Quelque part en chemin, le frein à main a été relâché. Les sentiments autrefois contenus semblent maintenant déborder. Après chaque rencontre, je suis restée avec un malaise persistant qui semblait plus grand que l’événement lui-même – un profond sentiment que quelque chose de sinistre s’était produit. Que pensent vraiment ces hommes des femmes, s’ils disent cela à voix haute ? Comment traitent-ils les femmes de leur propre vie, s’ils sont assez en colère pour bousculer une femme un vendredi matin ?

« Ne laisse pas ce connard gâcher ta journée », m’a dit une femme après coup. Elle est apparue – c’est toujours une femme – comme un ange, offrant son soutien. Mais cela a gâché ma journée. J’ai erré en me sentant lourde, me demandant comment quelqu’un pouvait agir ainsi, comment il pouvait briser aussi complètement les règles non écrites qui régissent nos vies.

Maintenant, quand je sors seule un matin de semaine, je me prépare. Je sens la menace de la violence frémir juste sous la surface.
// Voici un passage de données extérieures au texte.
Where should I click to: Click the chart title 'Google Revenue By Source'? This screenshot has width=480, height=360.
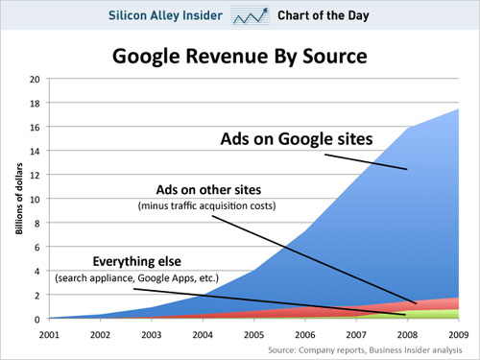point(239,55)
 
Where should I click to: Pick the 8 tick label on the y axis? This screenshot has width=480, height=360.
point(36,224)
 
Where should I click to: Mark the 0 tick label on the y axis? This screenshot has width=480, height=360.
point(36,320)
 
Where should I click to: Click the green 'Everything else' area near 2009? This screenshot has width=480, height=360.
point(451,314)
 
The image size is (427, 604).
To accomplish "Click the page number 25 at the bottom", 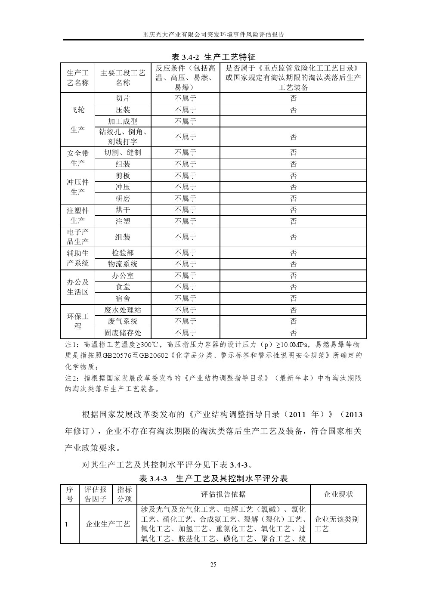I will [213, 564].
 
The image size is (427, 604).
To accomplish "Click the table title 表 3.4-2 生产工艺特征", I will [214, 57].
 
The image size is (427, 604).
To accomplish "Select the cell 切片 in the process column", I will [123, 98].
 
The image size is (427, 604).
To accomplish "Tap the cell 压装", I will [123, 110].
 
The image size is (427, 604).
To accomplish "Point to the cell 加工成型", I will [123, 121].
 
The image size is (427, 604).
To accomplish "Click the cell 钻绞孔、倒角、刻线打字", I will [123, 137].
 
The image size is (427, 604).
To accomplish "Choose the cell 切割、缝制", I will [123, 152].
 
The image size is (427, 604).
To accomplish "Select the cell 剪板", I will [123, 176].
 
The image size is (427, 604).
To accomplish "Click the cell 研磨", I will [123, 198].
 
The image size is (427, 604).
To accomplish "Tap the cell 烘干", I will [123, 210].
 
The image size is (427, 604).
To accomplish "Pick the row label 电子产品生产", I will [77, 237].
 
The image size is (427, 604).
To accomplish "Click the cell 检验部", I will [123, 253].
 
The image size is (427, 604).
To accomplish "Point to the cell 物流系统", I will [123, 264].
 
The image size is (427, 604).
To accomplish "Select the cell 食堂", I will [123, 287].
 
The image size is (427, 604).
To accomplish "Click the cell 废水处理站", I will [123, 310].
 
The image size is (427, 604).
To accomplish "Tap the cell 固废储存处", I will [123, 333].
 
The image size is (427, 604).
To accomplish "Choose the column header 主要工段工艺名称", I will [123, 78].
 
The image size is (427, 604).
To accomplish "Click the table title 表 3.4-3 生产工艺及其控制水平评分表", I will [214, 478].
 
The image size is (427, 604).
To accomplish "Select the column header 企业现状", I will [338, 494].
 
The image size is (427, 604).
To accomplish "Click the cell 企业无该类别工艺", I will [336, 524].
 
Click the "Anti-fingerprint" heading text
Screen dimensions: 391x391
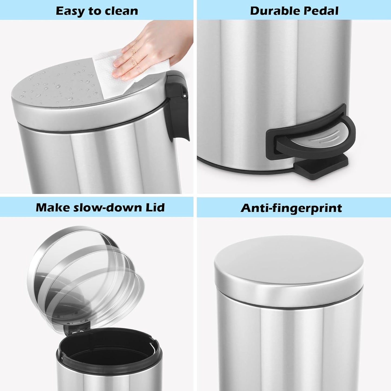(291, 208)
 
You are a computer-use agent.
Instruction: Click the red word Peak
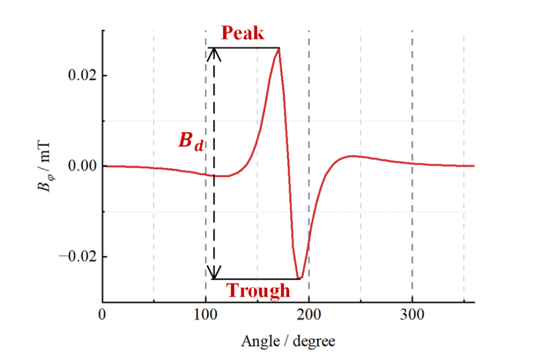(242, 34)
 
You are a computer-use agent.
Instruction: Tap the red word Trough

Je porte en moi la méfiance. Et je me demande ce que ma prochaine rencontre avec un inconnu m’apportera.

Foire Aux Questions
FAQs sur le fait d'être poussé dans la rue comme une leçon

Questions de niveau débutant

Que signifie quand quelqu'un dit qu'il vous a poussé pour vous donner une leçon ?
Cela signifie qu'il a utilisé la force physique comme une forme de punition ou de correction pour quelque chose qu'il pensait que vous aviez fait de mal, sans votre consentement.
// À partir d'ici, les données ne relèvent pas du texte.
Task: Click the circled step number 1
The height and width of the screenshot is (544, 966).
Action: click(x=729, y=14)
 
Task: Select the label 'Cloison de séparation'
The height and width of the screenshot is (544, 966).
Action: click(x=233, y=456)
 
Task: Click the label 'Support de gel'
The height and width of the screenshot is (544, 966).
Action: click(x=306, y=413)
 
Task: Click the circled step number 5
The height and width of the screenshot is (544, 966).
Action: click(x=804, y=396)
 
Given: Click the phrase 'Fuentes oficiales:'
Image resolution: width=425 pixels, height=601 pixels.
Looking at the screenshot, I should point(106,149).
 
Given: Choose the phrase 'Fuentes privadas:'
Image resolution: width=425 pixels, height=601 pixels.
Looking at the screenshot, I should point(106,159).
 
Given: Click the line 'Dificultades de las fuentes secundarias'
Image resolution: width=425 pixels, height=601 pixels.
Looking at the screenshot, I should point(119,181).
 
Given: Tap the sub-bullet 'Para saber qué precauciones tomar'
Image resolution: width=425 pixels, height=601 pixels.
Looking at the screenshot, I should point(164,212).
Est-il jamais acceptable qu'un inconnu vous pousse dans la rue ?
Non, ce n'est pas acceptable. L'agression physique est illégale et moralement répréhensible, quelle que soit la raison perçue ou la leçon que l'inconnu pense donner.

Était-ce une agression ?
Oui, une poussée non consentie ou tout contact physique non désiré peut légalement être considéré comme une agression ou des voies de fait, selon les lois locales.

Que dois-je faire immédiatement si cela se produit ?
Assurez d'abord votre sécurité immédiate. Si vous vous sentez menacé, créez de la distance, allez dans un lieu public ou appelez à l'aide. Il est important d'évaluer si vous êtes blessé.
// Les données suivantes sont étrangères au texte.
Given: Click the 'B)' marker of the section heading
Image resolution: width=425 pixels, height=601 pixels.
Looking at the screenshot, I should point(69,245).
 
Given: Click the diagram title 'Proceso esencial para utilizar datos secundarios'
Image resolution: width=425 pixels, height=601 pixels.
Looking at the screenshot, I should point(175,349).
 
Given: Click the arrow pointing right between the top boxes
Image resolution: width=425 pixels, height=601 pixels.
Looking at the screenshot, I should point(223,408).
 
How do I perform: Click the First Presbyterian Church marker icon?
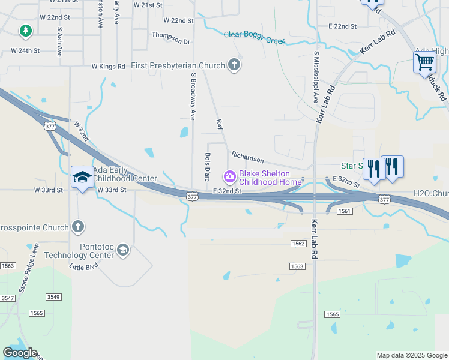coord(234,65)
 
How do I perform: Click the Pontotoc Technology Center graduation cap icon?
coord(123,250)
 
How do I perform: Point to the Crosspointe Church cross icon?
coord(77,227)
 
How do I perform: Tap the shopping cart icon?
coord(424,61)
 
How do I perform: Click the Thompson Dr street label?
coord(170,34)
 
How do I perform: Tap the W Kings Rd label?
coord(108,67)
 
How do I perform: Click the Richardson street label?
coord(247,157)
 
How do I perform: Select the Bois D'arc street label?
coord(206,166)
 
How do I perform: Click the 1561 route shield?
coord(344,211)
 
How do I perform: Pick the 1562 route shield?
coord(298,243)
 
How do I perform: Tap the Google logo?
coord(20,353)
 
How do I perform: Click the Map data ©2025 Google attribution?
coord(411,355)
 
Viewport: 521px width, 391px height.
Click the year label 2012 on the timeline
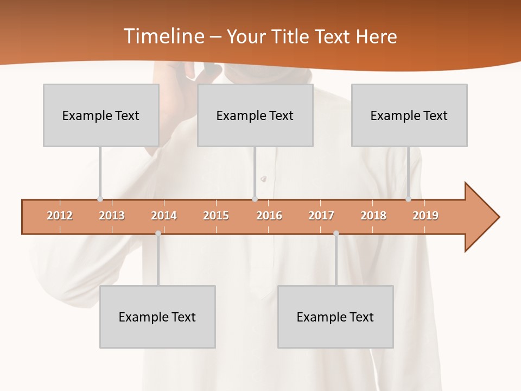pos(60,216)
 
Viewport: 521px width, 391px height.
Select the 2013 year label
pos(112,216)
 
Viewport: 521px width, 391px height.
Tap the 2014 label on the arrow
pos(164,216)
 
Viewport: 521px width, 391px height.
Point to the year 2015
pos(216,216)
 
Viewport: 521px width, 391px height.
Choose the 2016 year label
pos(269,216)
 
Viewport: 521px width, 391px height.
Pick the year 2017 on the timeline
pos(321,216)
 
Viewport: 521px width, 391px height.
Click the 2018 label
pos(373,216)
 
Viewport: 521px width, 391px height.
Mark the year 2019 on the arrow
pos(425,216)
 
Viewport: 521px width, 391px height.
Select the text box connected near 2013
pos(101,115)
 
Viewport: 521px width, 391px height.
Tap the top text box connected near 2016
pos(255,115)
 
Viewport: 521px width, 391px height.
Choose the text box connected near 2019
pos(409,115)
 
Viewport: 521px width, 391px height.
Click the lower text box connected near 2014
pos(157,317)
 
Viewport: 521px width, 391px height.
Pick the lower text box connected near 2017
pos(335,317)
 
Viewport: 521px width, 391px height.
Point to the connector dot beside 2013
pos(100,199)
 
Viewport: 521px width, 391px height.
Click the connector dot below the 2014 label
pos(158,234)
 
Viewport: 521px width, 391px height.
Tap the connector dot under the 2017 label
pos(336,234)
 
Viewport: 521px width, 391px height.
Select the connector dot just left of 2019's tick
pos(408,199)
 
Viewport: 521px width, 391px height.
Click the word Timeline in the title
pos(163,36)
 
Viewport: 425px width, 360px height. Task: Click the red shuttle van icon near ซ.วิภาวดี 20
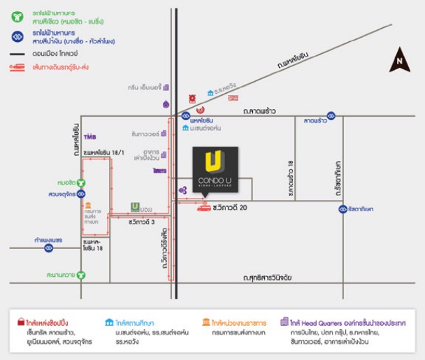click(x=203, y=208)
Dois-je signaler cela à la police ?
Oui, vous avez le droit de le signaler. Cela crée un compte-rendu de l'incident, ce qui est important pour votre sécurité et potentiellement pour celle des autres.

Aurais-je pu faire quelque chose pour provoquer cela ?
Même si quelqu'un était contrarié par vos actions, son choix de répondre par la violence physique est de sa responsabilité, pas de la vôtre. Les problèmes verbaux ne justifient pas une agression physique.

Questions avancées et pratiques

Quelles sont les conséquences légales potentielles pour la personne qui m'a poussé ?
Elle pourrait faire face à des accusations comme l'agression, le trouble à l'ordre public ou les voies de fait, pouvant entraîner des amendes, des travaux d'intérêt général ou même une peine de prison, surtout s'il y a eu des blessures ou des infractions antérieures.

Comment puis-je prouver que c'est arrivé s'il n'y avait pas de témoins ?
Vous pouvez quand même le signaler. Votre témoignage est une preuve. Notez l'heure et le lieu exacts ainsi qu'une description de la personne. Vérifiez si des bâtiments à proximité ou des caméras de circulation ont pu capturer l'incident.

Et si la personne prétend que j'étais sur son chemin ou que je manquais de respect ?
Aux yeux de la loi, être sur le chemin ou manquer de respect n'est pas une défense légale pour une agression physique. On attend des gens qu'ils utilisent des mots ou qu'ils s'éloignent simplement.

Cela m'a laissé anxieux à l'idée de sortir. Est-ce normal ?
Oui, c'est une réaction courante et valable. Vivre un acte de violence soudain peut provoquer des sentiments de vulnérabilité, d'anxiété ou d'hypervigilance.